→ Travail demandé:
A – Répondez brièvement à ces questions sur l'entretien consacré au jeu de fantômes :
(i) À la fin d'une enquête, entre quelles deux décisions le joueur doit-il trancher ?
(ii) Comment l'équipe voulait-elle que le joueur passe d'un personnage à l'autre ?
(iii) Que faudrait-il faire pour permettre à la femme de revenir ?
B – Poursuivez l'entretien consacré au jeu de fantômes à partir de sa dernière phrase, en répondant à la question posée sur l'écriture d'un scénario à choix multiples.

→ Document source:

____

Non, mais on savait qu’il y aurait un système de prédation et un système de choix. Le principe étant de mener des investigations sur des cas de hantise. À la fin, le joueur décide de laisser partir le fantôme ou de punir le vivant. Ça nous permettait d’affronter plein de situations cocasses, tristes, mélancoliques, romantiques, joyeuses, où le joueur tient toujours le rôle de juge, de véritable Salomon des fantômes. Nous n’avions pas encore totalement déterminé le fait que le joueur pourrait passer indifféremment, et à tout moment, entre le personnage vivant et le personnage mort. On savait qu’il pourrait le faire, mais seulement dans certaines phases très particulières, où il était plus intéressant de jouer le fantôme. Mais nos prototypes dans ce sens n’étaient pas complètement satisfaisants. Nous voulions que le joueur puisse, en appuyant sur un bouton, passer de l’un à l’autre de manière fluide, même si cela a demandé beaucoup de développement. Cela a d’ailleurs modifié l’histoire, en apportant de nouvelles possibilités d’interaction avec les PNJ [personnages non-joueurs - ndlr] selon que l’on joue en fantôme ou en vivant… Ça fonctionne très bien. On se sent impliqué dans ce couple, dans leur déchirement, dans cette question fondamentale : est-ce que je vais ramener ma femme à la vie ou est-ce que je vais la laisser partir ? Est-ce que je vais gérer mon deuil ou est-ce que je vais accepter de faire ce qu’il faut, c’est-à-dire sacrifier des vivants pour lui permettre de revenir via un rituel très obscur ? La question est cachée, diluée dans l’âme, dans l’expérience de jeu. On joue toujours deux personnes alternativement, mais qui prennent des décisions ensemble.
En parlant de choix, comment écrire un scénario de jeux vidéo à choix multiples ?

____

→ Données enregistrées:
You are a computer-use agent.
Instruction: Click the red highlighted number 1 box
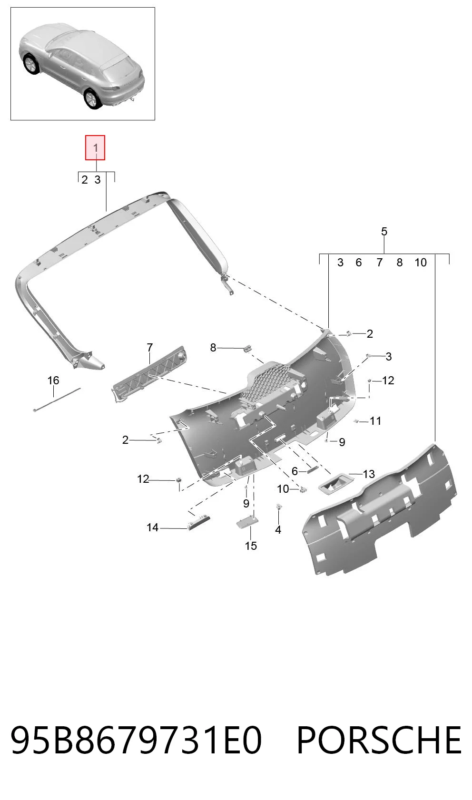tap(95, 147)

____

→ Corrigé des exercices:
A –
(i) Laisser partir le fantôme ou punir le vivant.
(ii) En appuyant sur un bouton, de manière fluide.
(iii) Sacrifier des vivants, au moyen d'un rituel très obscur.

B –
Nous avons des statistiques là-dessus : en moyenne, 75 à 80 % des joueurs veulent faire le bon choix lorsqu’ils sont soumis à un choix de nature éthique. Forcément, cela impacte la nature et les conséquences des choix que l’on propose. On permet au joueur de faire à peu près librement ce qu’il veut, mais sans établir de bonnes et de mauvaises fins. Il y a juste des choix, des prix logiques à payer, qui sont la somme des actes du joueur. On sait qu’une majorité de joueurs fait un premier run en incarnant le « paladin » et se lâchera dans un deuxième run pour tester ses limites. Quand nous fabriquons nos dilemmes, nos choix et nos enjeux moraux, nous partons du principe que la majorité des joueurs va être embarrassée lorsqu’il s’agit de prendre une décision moralement discutable. Donc on va appuyer la difficulté des dilemmes. Nous allons fabriquer à dessein des personnages qui sont tous moralement gris. Quand je pose le script général de l’histoire, je veille à ce qu’il y ait de grands enjeux, de grands choix, de grandes révélations. Dans notre jargon, on appelle ça des « major killing choices », des moments où le joueur va être confronté à la possibilité de tuer quelqu’un ou l’épargner.
Comment intégrez-vous le gameplay à l’écriture ?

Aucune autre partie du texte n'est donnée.